Даже национал-социалистский переворот в Германии Гриша рассматривал как важный шаг на пути к долгожданной социалистической революции, ибо, как он объяснял мне, террор фашистов неизбежно вызовет протест рабочего класса и ускорит тем самым назревание революционной ситуации. Словом, Гриша как политик был несокрушимым оптимистом.
Мои сдержанно охладительные замечания насчет революционной ситуации Гриша встречал в штыки, они кровно его задевали. Переубедить его было немыслимо.
Не успели мы кончить школу – шел незабываемый 1937 год, – как над головой Гриши грянул гром: однажды ночью пришли и арестовали отца, а затем и мать. Гриша был не столько огорчен, сколько ошарашен: допустить даже в мыслях ошибку властей он не мог. Долго и мучительно он искал причину арестов, пока на прогулке, под величайшим секретом, не признался мне:
– Ты знаешь, наверное, основания были. Как-то сидел я над своими расчетами, подошел отец, заглянул через плечо и сказал: "Неужели ты всерьез веришь в мировую революцию?" Я был так потрясен, что ничего и ответить не мог. И это сказал участник Гражданской войны, коммунист с 1917 года!

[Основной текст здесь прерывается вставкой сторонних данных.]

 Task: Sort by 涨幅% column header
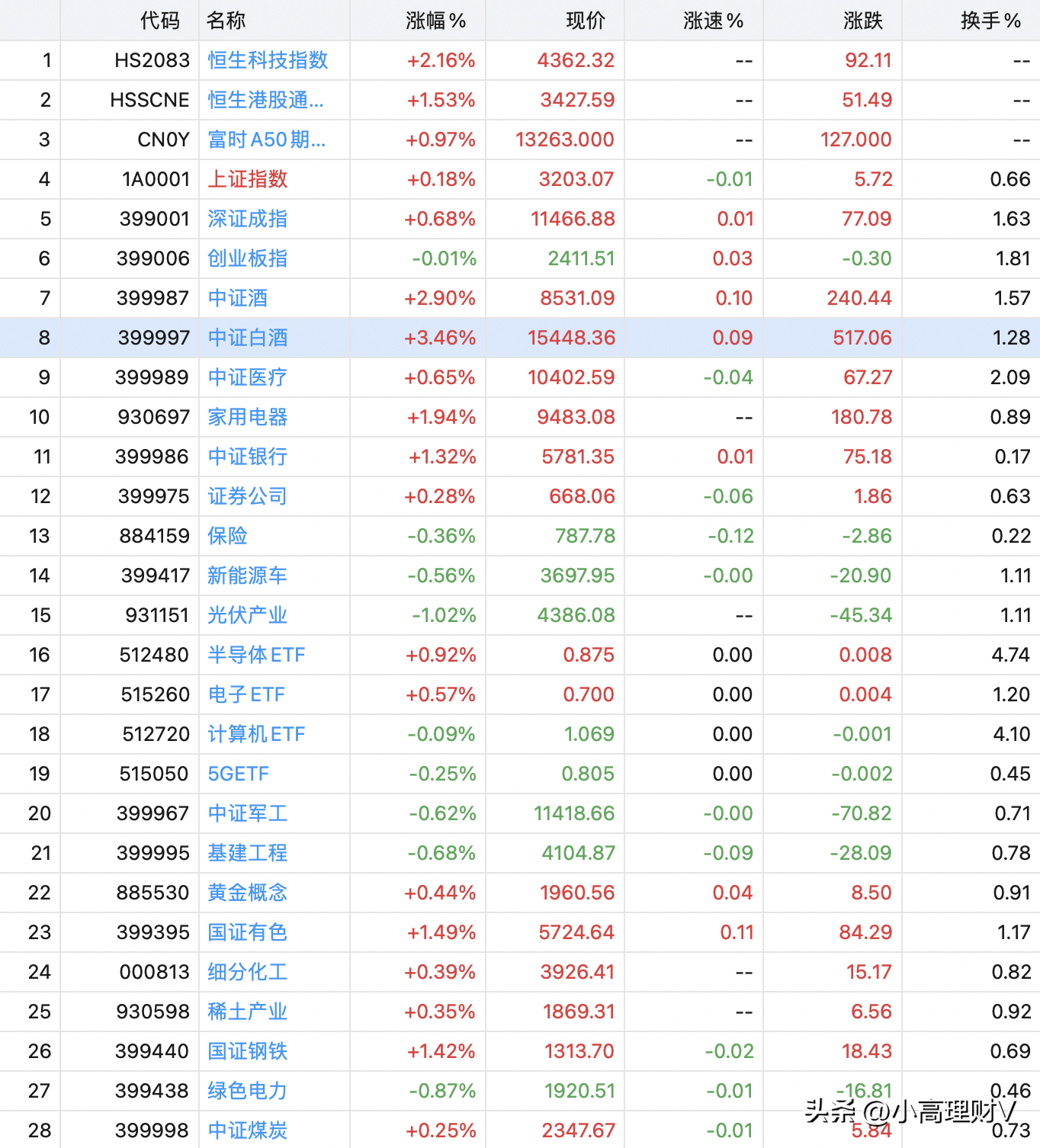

Насчет матери он не обмолвился ни словом, да я, естественно, и не спрашивал. Мать нигде не работала, но тогда считалось естественным: жена не могла не знать о помыслах и действиях мужа, а коль скоро не донесла, стало быть покрывала и тоже заслуживала наказания.
Однако надо было подумать и о себе, о том, чтобы продолжить образование. Гриша помышлял поступить на исторический факультет, но после ареста родителей рассчитывать на это в Москве не приходилось. К тому же всё имущество семьи было конфисковано, и Грише предложили убираться из квартиры на все четыре стороны. Он поехал к дальним родственникам в Гомель с надеждой поступить там в педагогический институт. Сначала он
забрал оставленные ему личные вещи и отправился разведать обстановку. Часть вещей второстепенной важности он принес на временное хранение мне с обещанием забрать при первой же возможности. Это была связка каких-то книг и тетрадей, неаккуратно вложенная в старый, рваный портфель.
Я легкомысленно согласился хранить Гришины пожитки, за что получил от домашних сильнейший втык: в Москве свирепствовали аресты и обыски, и хранить вещи из квартиры арестованных было более чем опасно. Отец приказал мне сплавить портфель куда угодно. Но куда? Гриша был в Гомеле, бросать его заветные вещи на помойку я счел бесчестным. Тогда домашние учинили обыск Гришиного портфеля. Ничего особенного там не оказалось (ведь официальному обыску вещи уже подвергались): старые Гришины учебники и тетрадки, толстая книга сочинений Гофмана. Однако нашелся и криминал – потрепанная военная карта-десятиверстка, которая тут же была изорвана в клочья и низвергнута в унитаз.
Вскоре явился за портфелем Гриша. Оказывается, родственники помогли ему сдать экзамены в педагогический институт; Гриша, хоть и на тройках, но прошел. Бесспорно, тамошние кадровики полностью утратили бдительность, так как порядочный Гриша не мог соврать в анкете и автобиографии о родителях. Наверное, делу помогло и то, что в институте был недобор" особенно лиц мужского пола, Гриша же был стопроцентный белобилетник, но зато мужчина. Так Гриша на свое горе стал гомельским студентом.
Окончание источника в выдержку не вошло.